The beginning of September brought with it an exciting development. Yearn Finance, a hub of decentralized protocol that enables earning passive income through yield farming, has decided to slash management fees on vaults like ETH, DAI, USDC, and some other notable ones.
This decision resulted from integrating smart contract functionalities into their network and using it to replace the individuals that managed the vault pools.
Through this singular action, the platform can cut down on fees since smart contracts operate autonomously. This would save the protocol extra costs that would have been spent on salary increments and bonuses.
The vault is one out of the three services on this platform and functions more like saving accounts in a bank, only this time with digital assets.
In addition, there are strategies to manage the assets in the vaults, and each user is responsible for managing their assets and choosing the strategies that suit them best.
Currently, the platform offers 10 different strategies to various users.
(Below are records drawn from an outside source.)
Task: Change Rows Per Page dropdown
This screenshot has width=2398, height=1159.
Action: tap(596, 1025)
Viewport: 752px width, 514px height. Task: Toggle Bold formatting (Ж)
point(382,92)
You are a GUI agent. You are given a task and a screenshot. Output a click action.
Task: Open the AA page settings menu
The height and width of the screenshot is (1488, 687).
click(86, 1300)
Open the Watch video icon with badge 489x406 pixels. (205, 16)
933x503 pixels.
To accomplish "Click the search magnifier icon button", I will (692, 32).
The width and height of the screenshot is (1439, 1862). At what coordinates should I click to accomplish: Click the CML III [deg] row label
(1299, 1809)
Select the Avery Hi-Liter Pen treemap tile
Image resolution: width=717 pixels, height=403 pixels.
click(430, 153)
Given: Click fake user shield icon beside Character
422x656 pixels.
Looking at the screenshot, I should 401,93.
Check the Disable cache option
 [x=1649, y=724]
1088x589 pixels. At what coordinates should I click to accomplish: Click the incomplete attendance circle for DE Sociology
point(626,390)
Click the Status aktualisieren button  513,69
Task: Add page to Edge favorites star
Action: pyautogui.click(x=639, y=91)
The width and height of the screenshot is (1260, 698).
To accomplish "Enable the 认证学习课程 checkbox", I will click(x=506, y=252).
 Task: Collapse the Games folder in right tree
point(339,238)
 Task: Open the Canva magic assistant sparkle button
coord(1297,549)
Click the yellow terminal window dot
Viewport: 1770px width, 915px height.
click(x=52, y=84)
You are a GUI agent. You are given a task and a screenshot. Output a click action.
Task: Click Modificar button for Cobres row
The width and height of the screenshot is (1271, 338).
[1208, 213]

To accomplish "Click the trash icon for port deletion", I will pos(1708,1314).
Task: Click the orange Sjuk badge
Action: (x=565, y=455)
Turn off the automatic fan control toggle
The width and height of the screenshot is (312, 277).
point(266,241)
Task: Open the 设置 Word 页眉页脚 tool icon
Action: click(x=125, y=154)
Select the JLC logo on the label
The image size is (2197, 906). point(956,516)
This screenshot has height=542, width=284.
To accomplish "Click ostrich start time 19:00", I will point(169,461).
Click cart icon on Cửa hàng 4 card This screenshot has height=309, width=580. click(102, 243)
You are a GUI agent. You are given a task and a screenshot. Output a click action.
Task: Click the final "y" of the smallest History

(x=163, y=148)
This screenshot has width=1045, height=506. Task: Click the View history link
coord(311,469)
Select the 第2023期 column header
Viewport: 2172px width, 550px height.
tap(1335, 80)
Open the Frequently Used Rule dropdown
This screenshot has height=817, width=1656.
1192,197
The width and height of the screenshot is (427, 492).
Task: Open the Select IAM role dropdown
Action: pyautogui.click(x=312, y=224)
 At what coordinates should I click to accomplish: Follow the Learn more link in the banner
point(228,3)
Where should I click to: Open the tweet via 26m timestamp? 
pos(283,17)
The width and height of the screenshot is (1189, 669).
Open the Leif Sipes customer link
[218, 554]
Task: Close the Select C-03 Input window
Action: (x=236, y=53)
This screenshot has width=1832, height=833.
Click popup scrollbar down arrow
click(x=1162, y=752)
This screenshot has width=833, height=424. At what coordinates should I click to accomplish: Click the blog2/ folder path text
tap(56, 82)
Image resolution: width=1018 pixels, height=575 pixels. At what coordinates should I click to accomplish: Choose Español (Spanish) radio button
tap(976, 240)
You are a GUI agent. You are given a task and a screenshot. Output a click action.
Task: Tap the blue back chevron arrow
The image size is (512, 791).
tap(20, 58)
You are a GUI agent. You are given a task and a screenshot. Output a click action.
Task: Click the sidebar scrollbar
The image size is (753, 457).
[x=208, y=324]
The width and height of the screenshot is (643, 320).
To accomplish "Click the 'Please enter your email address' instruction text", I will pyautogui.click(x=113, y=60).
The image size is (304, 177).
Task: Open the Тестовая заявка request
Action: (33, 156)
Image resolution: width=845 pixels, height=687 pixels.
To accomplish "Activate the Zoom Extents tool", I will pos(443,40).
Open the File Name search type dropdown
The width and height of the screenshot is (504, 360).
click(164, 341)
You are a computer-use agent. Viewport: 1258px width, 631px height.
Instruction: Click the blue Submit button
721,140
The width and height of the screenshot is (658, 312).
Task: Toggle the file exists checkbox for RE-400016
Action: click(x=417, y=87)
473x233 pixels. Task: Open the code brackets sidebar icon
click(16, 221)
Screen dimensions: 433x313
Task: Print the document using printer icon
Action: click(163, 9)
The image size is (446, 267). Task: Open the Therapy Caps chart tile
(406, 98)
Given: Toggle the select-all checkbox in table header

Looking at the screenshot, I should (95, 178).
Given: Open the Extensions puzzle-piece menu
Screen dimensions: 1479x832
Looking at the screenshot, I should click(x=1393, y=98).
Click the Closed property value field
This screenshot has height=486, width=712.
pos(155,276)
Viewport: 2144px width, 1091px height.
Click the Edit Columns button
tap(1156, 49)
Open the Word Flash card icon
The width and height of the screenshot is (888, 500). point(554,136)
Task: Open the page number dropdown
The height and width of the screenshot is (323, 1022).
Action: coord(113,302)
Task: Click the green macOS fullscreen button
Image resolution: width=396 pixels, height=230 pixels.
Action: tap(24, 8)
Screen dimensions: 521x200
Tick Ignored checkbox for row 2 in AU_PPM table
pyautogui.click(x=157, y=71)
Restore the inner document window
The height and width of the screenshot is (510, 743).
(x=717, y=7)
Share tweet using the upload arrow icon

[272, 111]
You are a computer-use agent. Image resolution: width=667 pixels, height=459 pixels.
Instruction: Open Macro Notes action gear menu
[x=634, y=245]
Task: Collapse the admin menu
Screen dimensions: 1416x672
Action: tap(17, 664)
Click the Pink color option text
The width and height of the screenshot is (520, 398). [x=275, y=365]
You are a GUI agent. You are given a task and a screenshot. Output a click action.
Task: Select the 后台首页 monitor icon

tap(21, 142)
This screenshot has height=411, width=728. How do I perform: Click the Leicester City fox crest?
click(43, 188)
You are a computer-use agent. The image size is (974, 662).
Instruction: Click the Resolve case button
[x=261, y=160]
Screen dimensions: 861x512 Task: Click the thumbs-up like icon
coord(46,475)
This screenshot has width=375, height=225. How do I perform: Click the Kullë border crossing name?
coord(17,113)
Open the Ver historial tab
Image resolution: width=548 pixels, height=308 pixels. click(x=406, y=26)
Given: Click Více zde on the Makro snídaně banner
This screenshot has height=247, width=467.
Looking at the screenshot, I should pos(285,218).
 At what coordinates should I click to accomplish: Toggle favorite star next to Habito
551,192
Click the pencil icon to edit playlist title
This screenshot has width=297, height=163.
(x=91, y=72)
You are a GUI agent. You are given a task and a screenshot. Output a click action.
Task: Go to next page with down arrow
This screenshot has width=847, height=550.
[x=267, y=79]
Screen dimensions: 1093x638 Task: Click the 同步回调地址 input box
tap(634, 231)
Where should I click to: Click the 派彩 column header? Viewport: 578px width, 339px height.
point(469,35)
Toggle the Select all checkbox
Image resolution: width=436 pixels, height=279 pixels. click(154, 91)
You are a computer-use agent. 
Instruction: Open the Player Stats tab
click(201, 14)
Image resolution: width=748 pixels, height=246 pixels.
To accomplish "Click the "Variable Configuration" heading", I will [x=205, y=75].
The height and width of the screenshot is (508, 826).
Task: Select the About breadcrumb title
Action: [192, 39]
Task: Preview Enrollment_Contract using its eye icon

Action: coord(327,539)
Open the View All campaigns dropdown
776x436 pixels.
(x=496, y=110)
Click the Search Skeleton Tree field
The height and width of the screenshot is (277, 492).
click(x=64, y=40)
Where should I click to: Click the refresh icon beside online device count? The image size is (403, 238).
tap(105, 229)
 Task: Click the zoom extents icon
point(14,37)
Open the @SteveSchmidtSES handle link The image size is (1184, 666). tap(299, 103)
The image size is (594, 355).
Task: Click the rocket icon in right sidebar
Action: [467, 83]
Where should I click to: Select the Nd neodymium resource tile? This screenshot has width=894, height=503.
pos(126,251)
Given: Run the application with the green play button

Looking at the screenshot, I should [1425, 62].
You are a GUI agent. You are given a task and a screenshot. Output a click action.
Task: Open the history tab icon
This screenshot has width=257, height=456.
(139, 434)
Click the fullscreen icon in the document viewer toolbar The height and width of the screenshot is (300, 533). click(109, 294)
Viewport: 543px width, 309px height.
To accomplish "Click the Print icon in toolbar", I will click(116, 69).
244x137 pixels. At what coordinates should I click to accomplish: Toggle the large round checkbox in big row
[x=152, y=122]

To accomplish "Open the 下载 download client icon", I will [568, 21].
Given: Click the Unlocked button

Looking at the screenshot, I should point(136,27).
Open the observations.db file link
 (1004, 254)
Yield Finance also assists its customers with auto compounding, rebalancing, and capital shifting.
The platform also offers a lending service called Iron Bank. It is a feature that allows both protocols and users to borrow against their cryptocurrencies for a specific period.
Additionally, Yearn Finance offers zero-collateral loans, but the service is only available to some specific whitelisted protocols.
Finally, they offer the Earn service. A lending aggregator that can move funds between several platforms.
All users who deposit funds into these aggregators earn interest, and its smart contract functionalities ensure they get the highest rate available.
The Yearn Finance platform was built on the Ethereum network as a DeFi tool that intends to break down the complexities of yield farming.Â
They make it easy for users to interact with DeFi and simultaneously offer a 2-in-1 service of swapping and farming.